This example illustrates the formation of polymersomes by directing the assembly of amphiphilic diblock copolymers using double emulsion drops as templates. As the volatile solvent evaporates, the concentration of the diblock copolymer increases in the shell layer. Eventually, the double emulsion drops undergo a dewetting transition to form acorn-shaped drops. One side of the drops contains the solvent with the diblock copolymer whereas the opposite side is a vesicular compartment where the aqueous core is separated from the surroundings by a thin layer of diblock copolymers. The walls typically are a bilayer of the amphiphilic diblock copolymers and have sub-micron thickness. Since the inside of the vesicle wall is made up of the hydrophobic block, it may be an ideal location for encapsulating the drugs that are typically hydrophobic.


In some cases, PEG-b-PLA polymersomes can be formed using a solvent mixture of chloroform and toluene. While chloroform acts as a “good” solvent for dissolving the diblock copolymers, the role of toluene was not entirely clear. One possible role of the toluene is to reduce the solubility of the solvent mixture for the diblock copolymers. To address the role of toluene, the fabrication process was repeated using other solvents such as silicone oil with different viscosities and hexane, while keeping chloroform as the solvent for the diblock copolymers. It was observed that the dewetting double emulsion drops were stable on at a limited range of good solvent concentration. When the volume fractions of chloroform was below 40% for silicone oils with viscosities of 0.65 cSt and 1c St, or below 40% for hexane, the dewetted double emulsion drops remained stable and polymersomes could be formed, as shown in FIG. 24. In particular, FIG. 24A illustrates the formation of polymersomes from a solvent mixture of chloroform and 1 cSt poly(dimethyl siloxane) (PDMS) in a 40:60 volume ratio; FIGS. 24B and 24C illustrate chloroform and 0.65 cSt poly(dimethyl siloxane) (PDMS) in a 40:60 volume ratio, and FIG. 24D illustrates chloroform and hexane in 36:64 volume ratio.


In light of these observations, it is believed that the solvent mixture achieved an optimal solvent quality for this dewetting route towards polymersomes through attractive interactions between the diblock copolymers at the interfaces, which can exist at certain solvent qualities.
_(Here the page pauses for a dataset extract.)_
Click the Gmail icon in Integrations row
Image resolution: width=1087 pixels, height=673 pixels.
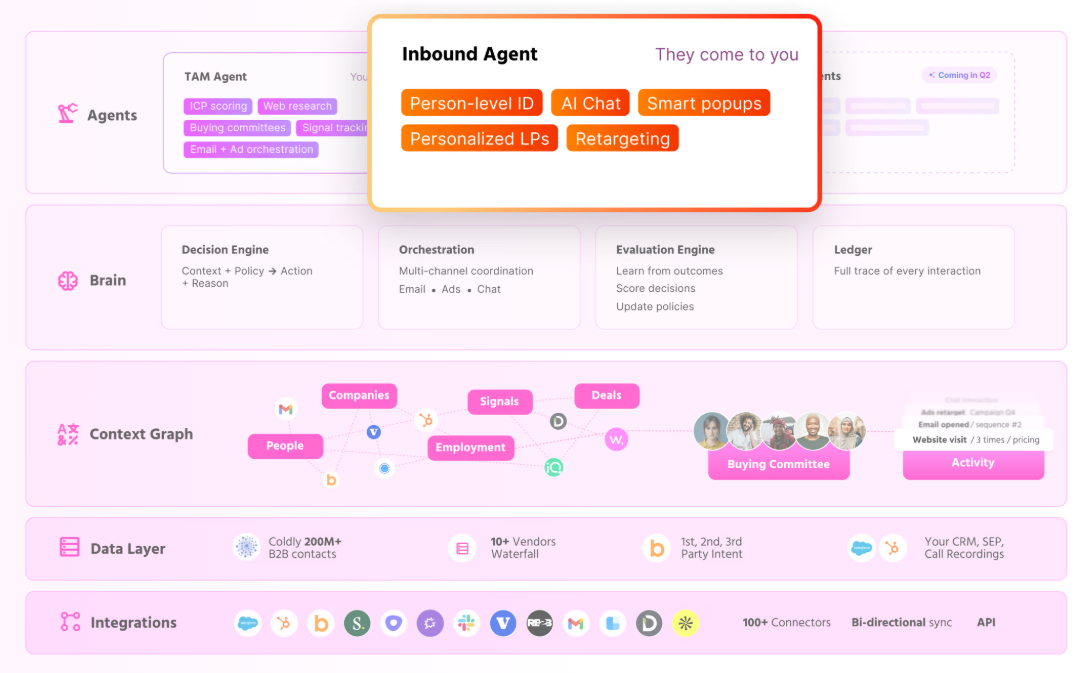click(x=575, y=623)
By optimizing the volume fractions in the solvent mixture, it is possible to tune the polymersome generation step such that complete dewetting can finish inside the microfluidic devices. In that case, the solvent evaporation step, which is typically time-consuming and leads to polymersomes that are inhomogeneous, can be omitted. This is demonstrated by optimizing the volume fractions of chloroform and hexanes. When the solvent mixture contained about 36% chloroform by volume and 10 mg/mL of PEG(5000)-b-PLA(5000), the double emulsion drops started to and completed dewetting inside the microchannel; polymersomes could be collected at the outlet of the microfluidic device. The collected polymersomes did not have any remaining solvent droplets attached to them. These results suggested that the mechanism for forming polymersomes may be quite general over the use of solvents and that the time-consuming solvent evaporation can be eliminated in some embodiments.


Example 5

Using the same formulation as in Example 4, multi-compartment polymersomes were formed, as shown in FIG. 25, by generating multiple inner droplets in the double emulsion formation stage. These multi-compartment polymersomes were formed using a middle phase of 10 mg/mL of PEG(5000)-b-PLA(5000) in a mixture of chloroform and hexane in volume ratio of 36 to 64. With microfluidics, controlled number of inner drops could be reliably generated. This allows the possibility of encapsulating different active components in the different inner droplets, eventually leading to encapsulation in different vesicular compartments. Such compartmentalization lead to encapsulation of multiple components within one encapsulating structure. Moreover, if the different components encapsulated interact with each other, the structures allow studies that may have broad implications for cell signaling, and other biochemical reactions.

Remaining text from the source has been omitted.